Exercise details => Return, word for word, only the lines of the data below that lie between the line with "Click the large" and the line with "Task: Click the raise hand icon", those two lines included.

Collected data entries
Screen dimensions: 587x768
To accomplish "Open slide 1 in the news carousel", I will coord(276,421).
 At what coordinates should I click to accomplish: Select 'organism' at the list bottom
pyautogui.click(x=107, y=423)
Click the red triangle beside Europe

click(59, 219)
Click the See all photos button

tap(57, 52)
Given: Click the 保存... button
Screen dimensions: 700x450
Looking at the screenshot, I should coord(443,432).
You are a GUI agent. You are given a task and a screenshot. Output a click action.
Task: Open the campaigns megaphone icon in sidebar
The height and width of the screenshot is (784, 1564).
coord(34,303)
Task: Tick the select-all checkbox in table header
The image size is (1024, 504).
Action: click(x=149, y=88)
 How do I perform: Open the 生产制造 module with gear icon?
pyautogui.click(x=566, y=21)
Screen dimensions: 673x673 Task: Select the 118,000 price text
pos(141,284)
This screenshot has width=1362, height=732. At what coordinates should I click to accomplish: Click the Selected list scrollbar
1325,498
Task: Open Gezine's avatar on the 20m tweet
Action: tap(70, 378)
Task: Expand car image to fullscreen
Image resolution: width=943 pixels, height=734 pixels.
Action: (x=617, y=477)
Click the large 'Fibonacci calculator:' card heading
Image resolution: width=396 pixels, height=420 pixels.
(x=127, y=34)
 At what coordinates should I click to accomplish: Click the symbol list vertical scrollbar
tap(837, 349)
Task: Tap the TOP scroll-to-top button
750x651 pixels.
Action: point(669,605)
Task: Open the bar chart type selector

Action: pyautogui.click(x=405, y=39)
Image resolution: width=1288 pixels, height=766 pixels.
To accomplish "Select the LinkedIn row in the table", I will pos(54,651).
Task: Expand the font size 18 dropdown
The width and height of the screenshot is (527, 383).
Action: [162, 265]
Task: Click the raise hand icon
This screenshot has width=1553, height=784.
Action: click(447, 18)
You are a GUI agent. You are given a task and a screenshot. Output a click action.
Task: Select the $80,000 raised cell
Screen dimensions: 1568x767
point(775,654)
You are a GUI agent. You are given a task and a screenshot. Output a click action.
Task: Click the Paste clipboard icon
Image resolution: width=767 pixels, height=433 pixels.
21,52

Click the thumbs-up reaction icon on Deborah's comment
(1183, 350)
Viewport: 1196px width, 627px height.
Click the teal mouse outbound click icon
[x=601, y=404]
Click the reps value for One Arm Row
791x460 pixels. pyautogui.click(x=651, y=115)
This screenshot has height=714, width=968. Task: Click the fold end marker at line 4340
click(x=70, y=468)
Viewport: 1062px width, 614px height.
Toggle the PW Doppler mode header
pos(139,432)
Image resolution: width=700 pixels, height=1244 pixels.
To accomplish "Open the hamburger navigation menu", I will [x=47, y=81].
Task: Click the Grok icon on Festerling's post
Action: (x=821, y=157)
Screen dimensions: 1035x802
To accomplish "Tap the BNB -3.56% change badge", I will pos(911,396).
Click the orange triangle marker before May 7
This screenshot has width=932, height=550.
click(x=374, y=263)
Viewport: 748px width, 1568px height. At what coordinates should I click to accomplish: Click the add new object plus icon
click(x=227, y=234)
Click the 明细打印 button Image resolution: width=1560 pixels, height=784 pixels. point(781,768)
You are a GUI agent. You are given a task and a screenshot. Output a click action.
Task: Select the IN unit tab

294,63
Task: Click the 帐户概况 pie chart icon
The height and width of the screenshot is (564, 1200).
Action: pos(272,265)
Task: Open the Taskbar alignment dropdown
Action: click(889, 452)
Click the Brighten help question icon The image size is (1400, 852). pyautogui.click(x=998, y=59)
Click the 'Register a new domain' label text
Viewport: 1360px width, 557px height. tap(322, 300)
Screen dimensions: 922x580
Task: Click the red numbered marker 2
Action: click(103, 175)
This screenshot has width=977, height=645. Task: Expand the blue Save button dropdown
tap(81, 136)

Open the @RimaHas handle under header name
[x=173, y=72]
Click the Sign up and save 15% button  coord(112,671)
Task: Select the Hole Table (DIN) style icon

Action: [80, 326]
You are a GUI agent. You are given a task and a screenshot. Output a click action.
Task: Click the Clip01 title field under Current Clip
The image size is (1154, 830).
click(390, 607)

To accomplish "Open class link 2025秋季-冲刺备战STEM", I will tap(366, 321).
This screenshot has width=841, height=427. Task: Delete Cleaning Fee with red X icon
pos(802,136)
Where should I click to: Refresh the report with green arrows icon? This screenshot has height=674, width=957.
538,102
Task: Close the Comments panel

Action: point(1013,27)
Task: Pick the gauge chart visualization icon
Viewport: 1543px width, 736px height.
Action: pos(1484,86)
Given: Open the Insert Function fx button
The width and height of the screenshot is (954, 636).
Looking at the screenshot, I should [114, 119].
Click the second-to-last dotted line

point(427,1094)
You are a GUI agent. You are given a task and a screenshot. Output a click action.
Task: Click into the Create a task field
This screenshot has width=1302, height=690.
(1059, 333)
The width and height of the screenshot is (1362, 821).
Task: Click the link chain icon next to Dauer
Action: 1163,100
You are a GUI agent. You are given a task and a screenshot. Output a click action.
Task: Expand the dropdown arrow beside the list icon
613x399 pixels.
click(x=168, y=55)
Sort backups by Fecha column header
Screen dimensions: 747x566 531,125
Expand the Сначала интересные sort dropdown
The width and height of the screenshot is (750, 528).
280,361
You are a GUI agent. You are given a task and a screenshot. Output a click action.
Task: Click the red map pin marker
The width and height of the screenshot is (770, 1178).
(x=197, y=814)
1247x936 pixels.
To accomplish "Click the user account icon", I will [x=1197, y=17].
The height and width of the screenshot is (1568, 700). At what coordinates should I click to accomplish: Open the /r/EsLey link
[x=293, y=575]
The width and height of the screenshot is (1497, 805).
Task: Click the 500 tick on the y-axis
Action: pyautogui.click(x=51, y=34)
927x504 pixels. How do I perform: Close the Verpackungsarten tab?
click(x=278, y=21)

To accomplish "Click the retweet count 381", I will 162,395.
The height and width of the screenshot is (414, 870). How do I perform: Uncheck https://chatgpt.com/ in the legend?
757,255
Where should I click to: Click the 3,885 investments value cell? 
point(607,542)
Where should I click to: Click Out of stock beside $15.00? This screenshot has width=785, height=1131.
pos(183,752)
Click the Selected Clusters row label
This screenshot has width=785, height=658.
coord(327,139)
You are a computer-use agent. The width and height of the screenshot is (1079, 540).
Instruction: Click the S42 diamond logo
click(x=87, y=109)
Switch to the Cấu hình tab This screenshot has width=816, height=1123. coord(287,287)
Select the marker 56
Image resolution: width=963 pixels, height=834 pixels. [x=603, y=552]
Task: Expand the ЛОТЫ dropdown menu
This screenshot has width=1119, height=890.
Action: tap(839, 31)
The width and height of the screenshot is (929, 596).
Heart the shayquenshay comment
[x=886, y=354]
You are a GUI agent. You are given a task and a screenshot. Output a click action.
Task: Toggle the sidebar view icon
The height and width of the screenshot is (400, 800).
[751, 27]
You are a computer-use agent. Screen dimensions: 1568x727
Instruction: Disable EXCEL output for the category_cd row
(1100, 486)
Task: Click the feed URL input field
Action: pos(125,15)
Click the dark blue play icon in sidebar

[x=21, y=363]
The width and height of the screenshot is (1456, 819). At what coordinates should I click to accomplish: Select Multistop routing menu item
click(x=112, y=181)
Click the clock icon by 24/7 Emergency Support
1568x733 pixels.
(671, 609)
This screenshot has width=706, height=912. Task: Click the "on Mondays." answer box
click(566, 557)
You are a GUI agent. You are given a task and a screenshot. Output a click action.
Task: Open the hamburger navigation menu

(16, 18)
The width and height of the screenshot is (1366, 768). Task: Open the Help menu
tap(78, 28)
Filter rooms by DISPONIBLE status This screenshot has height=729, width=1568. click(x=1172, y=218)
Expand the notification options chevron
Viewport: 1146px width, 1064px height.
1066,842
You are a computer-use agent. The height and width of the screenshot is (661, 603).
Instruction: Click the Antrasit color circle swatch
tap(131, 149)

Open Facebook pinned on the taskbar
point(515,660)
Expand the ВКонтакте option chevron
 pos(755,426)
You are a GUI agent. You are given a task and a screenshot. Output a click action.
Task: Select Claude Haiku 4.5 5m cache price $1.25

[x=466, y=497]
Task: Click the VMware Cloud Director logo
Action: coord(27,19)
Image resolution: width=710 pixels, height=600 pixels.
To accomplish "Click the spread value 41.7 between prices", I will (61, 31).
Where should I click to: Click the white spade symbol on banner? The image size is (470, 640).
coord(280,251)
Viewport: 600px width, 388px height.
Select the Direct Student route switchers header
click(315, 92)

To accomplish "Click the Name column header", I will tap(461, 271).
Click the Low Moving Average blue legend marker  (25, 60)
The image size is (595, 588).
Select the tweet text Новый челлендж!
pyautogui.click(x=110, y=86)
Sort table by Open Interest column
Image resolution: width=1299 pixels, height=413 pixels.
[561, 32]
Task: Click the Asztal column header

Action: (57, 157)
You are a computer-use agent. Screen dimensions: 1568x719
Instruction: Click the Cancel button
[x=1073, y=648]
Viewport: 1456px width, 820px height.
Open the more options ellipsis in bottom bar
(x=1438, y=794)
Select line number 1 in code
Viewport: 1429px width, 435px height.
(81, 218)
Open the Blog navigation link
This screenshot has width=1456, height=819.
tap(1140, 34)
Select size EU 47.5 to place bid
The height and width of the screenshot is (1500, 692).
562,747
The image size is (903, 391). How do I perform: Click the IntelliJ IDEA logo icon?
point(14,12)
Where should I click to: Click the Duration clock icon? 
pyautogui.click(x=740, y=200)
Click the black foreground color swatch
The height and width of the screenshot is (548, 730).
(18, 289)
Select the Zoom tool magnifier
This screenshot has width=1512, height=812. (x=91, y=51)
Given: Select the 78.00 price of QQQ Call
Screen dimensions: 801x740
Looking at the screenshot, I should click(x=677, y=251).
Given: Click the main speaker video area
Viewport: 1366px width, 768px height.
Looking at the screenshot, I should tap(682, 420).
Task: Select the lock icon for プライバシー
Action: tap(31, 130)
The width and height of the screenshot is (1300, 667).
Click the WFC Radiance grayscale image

Answer section =>
Click the large 'Fibonacci calculator:' card heading
Image resolution: width=396 pixels, height=420 pixels.
(x=127, y=34)
 At what coordinates should I click to accomplish: Click the symbol list vertical scrollbar
tap(837, 349)
Task: Tap the TOP scroll-to-top button
750x651 pixels.
Action: point(669,605)
Task: Open the bar chart type selector

Action: pyautogui.click(x=405, y=39)
Image resolution: width=1288 pixels, height=766 pixels.
To accomplish "Select the LinkedIn row in the table", I will pos(54,651).
Task: Expand the font size 18 dropdown
The width and height of the screenshot is (527, 383).
Action: [162, 265]
Task: Click the raise hand icon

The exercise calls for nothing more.